WHAT YOU SHOULD DO: Below are some entries; write out each one of them exactly.

MATERIAL PROVIDED:
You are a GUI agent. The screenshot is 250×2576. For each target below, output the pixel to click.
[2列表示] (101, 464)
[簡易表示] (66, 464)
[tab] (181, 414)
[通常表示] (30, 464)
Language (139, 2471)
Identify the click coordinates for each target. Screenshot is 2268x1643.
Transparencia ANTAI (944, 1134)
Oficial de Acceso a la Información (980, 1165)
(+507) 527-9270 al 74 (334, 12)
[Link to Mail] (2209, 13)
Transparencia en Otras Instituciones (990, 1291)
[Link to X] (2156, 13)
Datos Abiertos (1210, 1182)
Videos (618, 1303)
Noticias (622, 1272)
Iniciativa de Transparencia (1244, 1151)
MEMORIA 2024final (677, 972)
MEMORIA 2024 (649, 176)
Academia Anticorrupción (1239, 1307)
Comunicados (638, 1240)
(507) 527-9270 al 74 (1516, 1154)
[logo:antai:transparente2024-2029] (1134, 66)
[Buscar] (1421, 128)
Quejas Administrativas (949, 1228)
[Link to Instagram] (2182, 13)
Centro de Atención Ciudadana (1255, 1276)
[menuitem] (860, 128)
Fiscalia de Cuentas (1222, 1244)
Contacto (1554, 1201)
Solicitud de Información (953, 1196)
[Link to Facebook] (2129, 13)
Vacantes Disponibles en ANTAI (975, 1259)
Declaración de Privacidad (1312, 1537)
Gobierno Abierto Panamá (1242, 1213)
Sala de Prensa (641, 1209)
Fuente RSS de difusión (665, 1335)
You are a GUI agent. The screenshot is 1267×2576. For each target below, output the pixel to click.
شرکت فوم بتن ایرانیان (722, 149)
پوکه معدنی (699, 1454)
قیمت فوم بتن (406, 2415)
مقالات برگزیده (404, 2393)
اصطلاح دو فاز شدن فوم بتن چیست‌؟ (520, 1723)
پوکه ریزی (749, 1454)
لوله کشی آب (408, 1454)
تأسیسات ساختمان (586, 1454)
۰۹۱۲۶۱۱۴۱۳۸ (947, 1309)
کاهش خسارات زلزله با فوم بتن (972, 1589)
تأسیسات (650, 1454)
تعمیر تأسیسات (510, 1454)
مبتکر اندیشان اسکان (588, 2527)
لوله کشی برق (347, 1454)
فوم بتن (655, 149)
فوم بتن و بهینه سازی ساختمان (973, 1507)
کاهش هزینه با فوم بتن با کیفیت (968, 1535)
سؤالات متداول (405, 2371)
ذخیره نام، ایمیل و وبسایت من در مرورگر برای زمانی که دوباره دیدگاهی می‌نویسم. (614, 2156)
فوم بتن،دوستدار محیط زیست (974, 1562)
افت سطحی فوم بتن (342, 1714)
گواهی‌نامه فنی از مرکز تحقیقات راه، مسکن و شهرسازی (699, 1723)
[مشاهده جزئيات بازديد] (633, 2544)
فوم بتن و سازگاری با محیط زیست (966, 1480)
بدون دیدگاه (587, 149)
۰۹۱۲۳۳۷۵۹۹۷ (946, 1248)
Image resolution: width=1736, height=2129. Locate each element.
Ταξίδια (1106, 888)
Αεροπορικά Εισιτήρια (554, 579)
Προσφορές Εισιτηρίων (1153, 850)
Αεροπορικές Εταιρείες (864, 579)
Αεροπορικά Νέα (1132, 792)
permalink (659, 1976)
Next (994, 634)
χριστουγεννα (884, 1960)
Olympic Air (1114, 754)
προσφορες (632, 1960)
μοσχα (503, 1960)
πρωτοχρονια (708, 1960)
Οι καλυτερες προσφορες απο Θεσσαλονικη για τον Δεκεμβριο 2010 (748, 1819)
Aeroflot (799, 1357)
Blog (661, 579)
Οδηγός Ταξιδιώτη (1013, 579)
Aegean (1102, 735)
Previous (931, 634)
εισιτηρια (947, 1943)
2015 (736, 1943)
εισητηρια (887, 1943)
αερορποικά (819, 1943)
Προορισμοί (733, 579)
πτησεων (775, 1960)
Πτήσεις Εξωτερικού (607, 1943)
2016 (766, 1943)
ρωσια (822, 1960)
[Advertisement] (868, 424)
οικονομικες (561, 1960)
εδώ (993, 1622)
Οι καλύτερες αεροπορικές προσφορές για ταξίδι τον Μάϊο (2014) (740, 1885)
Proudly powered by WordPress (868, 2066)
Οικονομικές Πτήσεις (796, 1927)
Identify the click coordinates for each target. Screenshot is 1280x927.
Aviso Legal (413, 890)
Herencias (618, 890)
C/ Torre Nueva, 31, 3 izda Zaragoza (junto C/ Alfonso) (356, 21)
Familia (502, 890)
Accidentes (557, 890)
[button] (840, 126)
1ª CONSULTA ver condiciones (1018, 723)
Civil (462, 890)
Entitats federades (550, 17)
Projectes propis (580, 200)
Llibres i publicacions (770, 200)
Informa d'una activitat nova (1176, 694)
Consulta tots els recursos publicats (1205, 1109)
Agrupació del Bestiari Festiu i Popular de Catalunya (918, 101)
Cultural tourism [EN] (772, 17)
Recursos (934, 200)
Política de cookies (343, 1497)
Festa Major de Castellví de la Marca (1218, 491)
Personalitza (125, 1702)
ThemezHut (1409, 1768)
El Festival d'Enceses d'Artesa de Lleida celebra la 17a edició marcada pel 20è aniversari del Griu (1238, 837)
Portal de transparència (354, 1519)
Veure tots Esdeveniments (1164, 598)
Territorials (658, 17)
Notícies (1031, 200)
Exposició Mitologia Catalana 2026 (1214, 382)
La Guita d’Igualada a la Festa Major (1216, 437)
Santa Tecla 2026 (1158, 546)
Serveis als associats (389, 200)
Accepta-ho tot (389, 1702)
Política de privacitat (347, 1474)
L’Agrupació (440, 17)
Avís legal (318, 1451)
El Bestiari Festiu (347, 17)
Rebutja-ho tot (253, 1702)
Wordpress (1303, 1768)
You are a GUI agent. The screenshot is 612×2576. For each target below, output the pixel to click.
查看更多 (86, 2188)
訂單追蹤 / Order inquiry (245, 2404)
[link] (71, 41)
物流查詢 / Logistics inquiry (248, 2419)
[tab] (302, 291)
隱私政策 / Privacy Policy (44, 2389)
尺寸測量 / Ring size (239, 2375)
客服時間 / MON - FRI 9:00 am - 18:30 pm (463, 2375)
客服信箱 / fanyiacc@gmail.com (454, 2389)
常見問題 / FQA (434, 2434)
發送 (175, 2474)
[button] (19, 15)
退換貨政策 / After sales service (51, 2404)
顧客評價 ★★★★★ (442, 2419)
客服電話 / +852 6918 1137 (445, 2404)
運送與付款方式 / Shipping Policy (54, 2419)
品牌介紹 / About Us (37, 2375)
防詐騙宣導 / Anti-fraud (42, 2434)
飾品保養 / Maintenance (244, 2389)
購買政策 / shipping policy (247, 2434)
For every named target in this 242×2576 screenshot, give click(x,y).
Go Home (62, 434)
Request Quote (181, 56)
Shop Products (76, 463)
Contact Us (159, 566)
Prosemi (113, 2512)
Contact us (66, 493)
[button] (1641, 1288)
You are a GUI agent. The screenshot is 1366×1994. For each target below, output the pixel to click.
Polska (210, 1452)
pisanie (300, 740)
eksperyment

OUTPUT:
You are a GUI agent. The screenshot is 250×2576. For each target below, output the pixel to click.
[2列表示] (101, 464)
[簡易表示] (66, 464)
[tab] (181, 414)
[通常表示] (30, 464)
Language (139, 2471)
Identify the click coordinates for each target. Screenshot is 2268x1643.
Transparencia ANTAI (944, 1134)
Oficial de Acceso a la Información (980, 1165)
(+507) 527-9270 al 74 (334, 12)
[Link to Mail] (2209, 13)
Transparencia en Otras Instituciones (990, 1291)
[Link to X] (2156, 13)
Datos Abiertos (1210, 1182)
Videos (618, 1303)
Noticias (622, 1272)
Iniciativa de Transparencia (1244, 1151)
MEMORIA 2024final (677, 972)
MEMORIA 2024 (649, 176)
Academia Anticorrupción (1239, 1307)
Comunicados (638, 1240)
(507) 527-9270 al 74 (1516, 1154)
[logo:antai:transparente2024-2029] (1134, 66)
[Buscar] (1421, 128)
Quejas Administrativas (949, 1228)
[Link to Instagram] (2182, 13)
Centro de Atención Ciudadana (1255, 1276)
[menuitem] (860, 128)
Fiscalia de Cuentas (1222, 1244)
Contacto (1554, 1201)
Solicitud de Información (953, 1196)
[Link to Facebook] (2129, 13)
Vacantes Disponibles en ANTAI (975, 1259)
Declaración de Privacidad (1312, 1537)
Gobierno Abierto Panamá (1242, 1213)
Sala de Prensa (641, 1209)
Fuente RSS de difusión (665, 1335)
You are a GUI agent. The screenshot is 1267×2576. For each target below, output the pixel to click.
شرکت فوم بتن ایرانیان (722, 149)
پوکه معدنی (699, 1454)
قیمت فوم بتن (406, 2415)
مقالات برگزیده (404, 2393)
اصطلاح دو فاز شدن فوم بتن چیست‌؟ (520, 1723)
پوکه ریزی (749, 1454)
لوله کشی آب (408, 1454)
تأسیسات ساختمان (586, 1454)
۰۹۱۲۶۱۱۴۱۳۸ (947, 1309)
کاهش خسارات زلزله با فوم بتن (972, 1589)
تأسیسات (650, 1454)
تعمیر تأسیسات (510, 1454)
مبتکر اندیشان اسکان (588, 2527)
لوله کشی برق (347, 1454)
فوم بتن (655, 149)
فوم بتن و بهینه سازی ساختمان (973, 1507)
کاهش هزینه با فوم بتن با کیفیت (968, 1535)
سؤالات متداول (405, 2371)
ذخیره نام، ایمیل و وبسایت من در مرورگر برای زمانی که دوباره دیدگاهی می‌نویسم. (614, 2156)
فوم بتن،دوستدار محیط زیست (974, 1562)
افت سطحی فوم بتن (342, 1714)
گواهی‌نامه فنی از مرکز تحقیقات راه، مسکن و شهرسازی (699, 1723)
[مشاهده جزئيات بازديد] (633, 2544)
فوم بتن و سازگاری با محیط زیست (966, 1480)
بدون دیدگاه (587, 149)
۰۹۱۲۳۳۷۵۹۹۷ (946, 1248)
Image resolution: width=1736, height=2129. Locate each element.
Ταξίδια (1106, 888)
Αεροπορικά Εισιτήρια (554, 579)
Προσφορές Εισιτηρίων (1153, 850)
Αεροπορικές Εταιρείες (864, 579)
Αεροπορικά Νέα (1132, 792)
permalink (659, 1976)
Next (994, 634)
χριστουγεννα (884, 1960)
Olympic Air (1114, 754)
προσφορες (632, 1960)
μοσχα (503, 1960)
πρωτοχρονια (708, 1960)
Οι καλυτερες προσφορες απο Θεσσαλονικη για τον Δεκεμβριο 2010 (748, 1819)
Aeroflot (799, 1357)
Blog (661, 579)
Οδηγός Ταξιδιώτη (1013, 579)
Aegean (1102, 735)
Previous (931, 634)
εισιτηρια (947, 1943)
2015 (736, 1943)
εισητηρια (887, 1943)
αερορποικά (819, 1943)
Προορισμοί (733, 579)
πτησεων (775, 1960)
Πτήσεις Εξωτερικού (607, 1943)
2016 (766, 1943)
ρωσια (822, 1960)
[Advertisement] (868, 424)
οικονομικες (561, 1960)
εδώ (993, 1622)
Οι καλύτερες αεροπορικές προσφορές για ταξίδι τον Μάϊο (2014) (740, 1885)
Proudly powered by WordPress (868, 2066)
Οικονομικές Πτήσεις (796, 1927)
Identify the click coordinates for each target. Screenshot is 1280x927.
Aviso Legal (413, 890)
Herencias (618, 890)
C/ Torre Nueva, 31, 3 izda Zaragoza (junto C/ Alfonso) (356, 21)
Familia (502, 890)
Accidentes (557, 890)
[button] (840, 126)
1ª CONSULTA ver condiciones (1018, 723)
Civil (462, 890)
Entitats federades (550, 17)
Projectes propis (580, 200)
Llibres i publicacions (770, 200)
Informa d'una activitat nova (1176, 694)
Consulta tots els recursos publicats (1205, 1109)
Agrupació del Bestiari Festiu i Popular de Catalunya (918, 101)
Cultural tourism [EN] (772, 17)
Recursos (934, 200)
Política de cookies (343, 1497)
Festa Major de Castellví de la Marca (1218, 491)
Personalitza (125, 1702)
ThemezHut (1409, 1768)
El Festival d'Enceses d'Artesa de Lleida celebra la 17a edició marcada pel 20è aniversari del Griu (1238, 837)
Portal de transparència (354, 1519)
Veure tots Esdeveniments (1164, 598)
Territorials (658, 17)
Notícies (1031, 200)
Exposició Mitologia Catalana 2026 (1214, 382)
La Guita d’Igualada a la Festa Major (1216, 437)
Santa Tecla 2026 (1158, 546)
Serveis als associats (389, 200)
Accepta-ho tot (389, 1702)
Política de privacitat (347, 1474)
L’Agrupació (440, 17)
Avís legal (318, 1451)
El Bestiari Festiu (347, 17)
Rebutja-ho tot (253, 1702)
Wordpress (1303, 1768)
You are a GUI agent. The screenshot is 612×2576. For each target below, output the pixel to click.
查看更多 (86, 2188)
訂單追蹤 / Order inquiry (245, 2404)
[link] (71, 41)
物流查詢 / Logistics inquiry (248, 2419)
[tab] (302, 291)
隱私政策 / Privacy Policy (44, 2389)
尺寸測量 / Ring size (239, 2375)
客服時間 / MON - FRI 9:00 am - 18:30 pm (463, 2375)
客服信箱 / fanyiacc@gmail.com (454, 2389)
常見問題 / FQA (434, 2434)
發送 (175, 2474)
[button] (19, 15)
退換貨政策 / After sales service (51, 2404)
顧客評價 ★★★★★ (442, 2419)
客服電話 / +852 6918 1137 (445, 2404)
運送與付款方式 / Shipping Policy (54, 2419)
品牌介紹 / About Us (37, 2375)
防詐騙宣導 / Anti-fraud (42, 2434)
飾品保養 / Maintenance (244, 2389)
購買政策 / shipping policy (247, 2434)
For every named target in this 242×2576 screenshot, give click(x,y).
Go Home (62, 434)
Request Quote (181, 56)
Shop Products (76, 463)
Contact Us (159, 566)
Prosemi (113, 2512)
Contact us (66, 493)
[button] (1641, 1288)
You are a GUI agent. The screenshot is 1366×1994. For each target below, output the pixel to click.
Polska (210, 1452)
pisanie (300, 740)
eksperyment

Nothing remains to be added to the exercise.